Large-scale multiprocessors introduce two fundamental concerns: there is an active thread of control on each processor and there is a new level of the storage hierarchy which involves access to remote memory modules via an interconnection network. The Split-C extensions address these two concerns under the assumption that the programmer must think about these issues in designing effective data structures and algorithms and desires a reasonable means of expressing the results of the design effort. The presence of parallelism and remote access should not unduly obscure the resulting program. The underlying machine model is a collection of processors operating in a common global address space, which is expected to be implemented as a physically distributed collection of memories. The global address space is two dimensional from the viewpoint of address arithmetic on global data structures and from a performance viewpoint, in that each processor has efficient access to a portion of the address space. We may call this the local portion of the global space. Split-C provides access to global objects in a manner that reflects the access characteristics of the interprocessor level of the storage hierarchy.

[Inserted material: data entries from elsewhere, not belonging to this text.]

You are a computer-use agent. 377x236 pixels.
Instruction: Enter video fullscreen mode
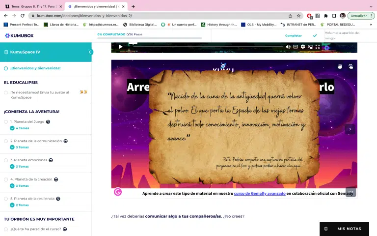(x=318, y=47)
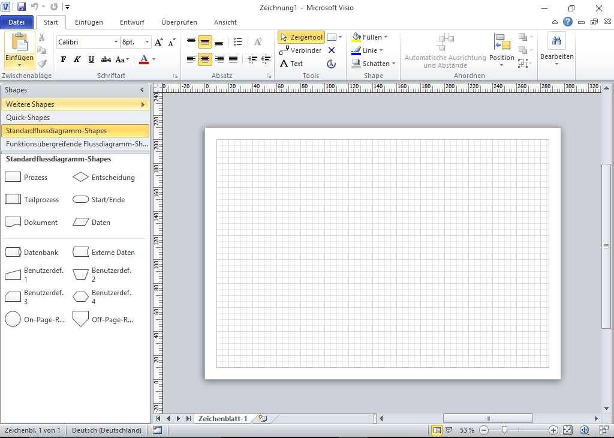This screenshot has height=438, width=614.
Task: Open the font name dropdown
Action: 116,42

Split-C attempts to combine the most valuable aspects of shared memory programming with the most valuable aspects message passing and data parallel programming within a coherent framework. The ability to dereference global pointers provides access to data without prearranged co-ordination between processors on which the data happens to reside. This allows sophisticated, linked data structures to be constructed and used. Split-phase access, e.g., prefetch, allows global pointers to be dereferenced without causing the processor to stall during access. The global address space and the syntactic support for distributed data structures provides a means of documenting the global data structures in the program. This global structure is usually lost with traditional message passing, because it is implicit in the communication patterns. Algorithms that are natural to state in terms of message passing are more efficient within a global address framework with bulk transfer; they are as easy to express, and the fundamental storage requirements of the algorithm are made explicit. Traditional shared-memory loses the inherent event associated with transfer of information, so even simple global operations such as tree summation are hard to express efficiently. Split-C allows notification to be associated with access to the global addresses using an approach similar to split-phase access. Data parallel programming involves phases of local computation and phases of global communication. The global communication phases are often very general, say scattering data from each processor to every other, so the global address is very useful, but there is no need to maintain consistency on a per-operation basis. Split-C is built upon an active message substrate[AM], so the functionality of the language can easily be extended by libraries that use the lowest level communication primitive directly, while providing meaningful abstractions within a global address framework.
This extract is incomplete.